TEXT EXCERPT →
[SPARK-7222] [ML] Added mathematical derivation in comment and compressed the model, removed the correction terms in LinearRegression with ElasticNet

Added detailed mathematical derivation of how scaling and LeastSquaresAggregator work. Refactored the code so the model is compressed based on the storage. We may try compression based on the prediction time.

Also, I found that diffSum will be always zero mathematically, so no corrections are required.

Author: DB Tsai <dbt@netflix.com>

Closes #5767 from dbtsai/lir-doc and squashes the following commits:

5e346c9 [DB Tsai] refactoring
fc9f582 [DB Tsai] doc
58456d8 [DB Tsai] address feedback
69757b8 [DB Tsai] actually diffSum is mathematically zero! No correction is needed.
5929e49 [DB Tsai] typo
63f7d1e [DB Tsai] Added compression to the model based on storage
203a295 [DB Tsai] Add more documentation to LinearRegression in new ML framework.

3 files changed, 101 insertions, 37 deletions

diff --git a/mllib/src/main/scala/org/apache/spark/ml/regression/LinearRegression.scala b/mllib/src/main/scala/org/apache/spark/ml/regression/LinearRegression.scala
index f92c6816eb..cc9ad22cb8 100644
--- a/mllib/src/main/scala/org/apache/spark/ml/regression/LinearRegression.scala
+++ b/mllib/src/main/scala/org/apache/spark/ml/regression/LinearRegression.scala
@@ -34,6 +34,7 @@ import org.apache.spark.rdd.RDD
 import org.apache.spark.sql.DataFrame
 import org.apache.spark.storage.StorageLevel
 import org.apache.spark.util.StatCounter
+import org.apache.spark.Logging
 
 /**
  * Params for linear regression.
@@ -48,7 +49,7 @@ private[regression] trait LinearRegressionParams extends RegressorParams
  */
 @AlphaComponent
 class LinearRegression extends Regressor[Vector, LinearRegression, LinearRegressionModel]
-  with LinearRegressionParams {
+  with LinearRegressionParams with Logging {
 
   /**
    * Set the regularization parameter.
@@ -110,6 +111,15 @@ class LinearRegression extends Regressor[Vector, LinearRegression, LinearRegress
     val yMean = statCounter.mean
     val yStd = math.sqrt(statCounter.variance)

TASK MATERIAL →
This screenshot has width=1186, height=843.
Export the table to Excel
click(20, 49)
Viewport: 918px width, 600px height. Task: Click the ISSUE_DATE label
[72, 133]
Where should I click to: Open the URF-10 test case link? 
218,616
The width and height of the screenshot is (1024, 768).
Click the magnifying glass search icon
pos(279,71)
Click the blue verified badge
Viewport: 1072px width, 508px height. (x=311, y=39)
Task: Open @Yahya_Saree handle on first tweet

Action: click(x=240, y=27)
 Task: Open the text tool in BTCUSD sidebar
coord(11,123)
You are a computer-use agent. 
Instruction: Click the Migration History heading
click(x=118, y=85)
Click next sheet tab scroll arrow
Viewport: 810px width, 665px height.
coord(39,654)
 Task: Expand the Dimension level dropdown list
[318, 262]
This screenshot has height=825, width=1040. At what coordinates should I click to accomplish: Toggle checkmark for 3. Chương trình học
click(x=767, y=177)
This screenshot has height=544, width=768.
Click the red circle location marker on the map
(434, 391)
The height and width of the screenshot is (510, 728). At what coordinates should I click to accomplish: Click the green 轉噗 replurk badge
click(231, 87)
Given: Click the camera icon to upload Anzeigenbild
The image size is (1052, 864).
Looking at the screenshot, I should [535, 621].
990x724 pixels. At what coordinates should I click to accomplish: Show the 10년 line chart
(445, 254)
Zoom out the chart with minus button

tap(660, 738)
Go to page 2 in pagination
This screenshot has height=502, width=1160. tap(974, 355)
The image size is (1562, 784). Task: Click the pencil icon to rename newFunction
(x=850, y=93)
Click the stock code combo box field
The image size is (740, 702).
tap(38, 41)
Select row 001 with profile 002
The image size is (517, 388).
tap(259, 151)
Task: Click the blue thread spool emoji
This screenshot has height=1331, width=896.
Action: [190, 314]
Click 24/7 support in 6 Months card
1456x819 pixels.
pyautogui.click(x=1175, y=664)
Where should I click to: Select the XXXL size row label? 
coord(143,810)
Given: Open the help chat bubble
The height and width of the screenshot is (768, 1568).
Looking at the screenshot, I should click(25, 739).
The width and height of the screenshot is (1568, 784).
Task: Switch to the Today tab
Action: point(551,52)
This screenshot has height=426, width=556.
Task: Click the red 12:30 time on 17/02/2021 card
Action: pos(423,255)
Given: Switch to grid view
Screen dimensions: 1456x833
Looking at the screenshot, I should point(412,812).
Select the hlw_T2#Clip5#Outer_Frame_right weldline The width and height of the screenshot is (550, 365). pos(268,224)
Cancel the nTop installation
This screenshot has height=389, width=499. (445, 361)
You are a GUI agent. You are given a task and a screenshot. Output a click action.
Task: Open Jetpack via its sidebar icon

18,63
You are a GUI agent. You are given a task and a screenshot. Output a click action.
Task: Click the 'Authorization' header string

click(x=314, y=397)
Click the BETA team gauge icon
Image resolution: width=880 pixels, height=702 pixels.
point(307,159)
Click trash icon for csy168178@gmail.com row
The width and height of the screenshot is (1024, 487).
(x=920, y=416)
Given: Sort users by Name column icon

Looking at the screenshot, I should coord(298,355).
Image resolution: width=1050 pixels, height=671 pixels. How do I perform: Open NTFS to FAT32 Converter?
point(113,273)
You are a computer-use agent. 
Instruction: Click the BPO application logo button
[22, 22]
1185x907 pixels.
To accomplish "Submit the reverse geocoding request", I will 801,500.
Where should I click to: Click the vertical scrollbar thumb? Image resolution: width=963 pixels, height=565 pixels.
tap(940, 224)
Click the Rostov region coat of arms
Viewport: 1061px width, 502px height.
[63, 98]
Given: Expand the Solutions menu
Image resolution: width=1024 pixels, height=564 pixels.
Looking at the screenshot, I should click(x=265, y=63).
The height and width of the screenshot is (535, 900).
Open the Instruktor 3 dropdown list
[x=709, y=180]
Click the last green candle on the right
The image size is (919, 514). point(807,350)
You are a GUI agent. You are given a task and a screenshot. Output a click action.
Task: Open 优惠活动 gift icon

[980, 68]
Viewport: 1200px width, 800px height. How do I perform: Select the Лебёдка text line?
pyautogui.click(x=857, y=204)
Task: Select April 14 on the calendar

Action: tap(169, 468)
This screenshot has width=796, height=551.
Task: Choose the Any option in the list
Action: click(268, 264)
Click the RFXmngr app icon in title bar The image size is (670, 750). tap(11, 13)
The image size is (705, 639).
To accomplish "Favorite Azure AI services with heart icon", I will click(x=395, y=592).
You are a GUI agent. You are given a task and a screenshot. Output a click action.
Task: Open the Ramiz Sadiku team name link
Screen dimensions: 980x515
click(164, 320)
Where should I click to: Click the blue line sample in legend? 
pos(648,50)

TO BE DONE →
1. In the commit message, what did the author find about diffSum?
2. Gather every line of the entries that contains the word "Viewport", matching case exactly.

WORKED ANSWERS →
1. It will always be zero mathematically, so no corrections are required.

2.
Viewport: 918px width, 600px height. Task: Click the ISSUE_DATE label
Viewport: 1072px width, 508px height. (x=311, y=39)
Viewport: 810px width, 665px height.
Viewport: 1061px width, 502px height.
Viewport: 1200px width, 800px height. How do I perform: Select the Лебёдка text line?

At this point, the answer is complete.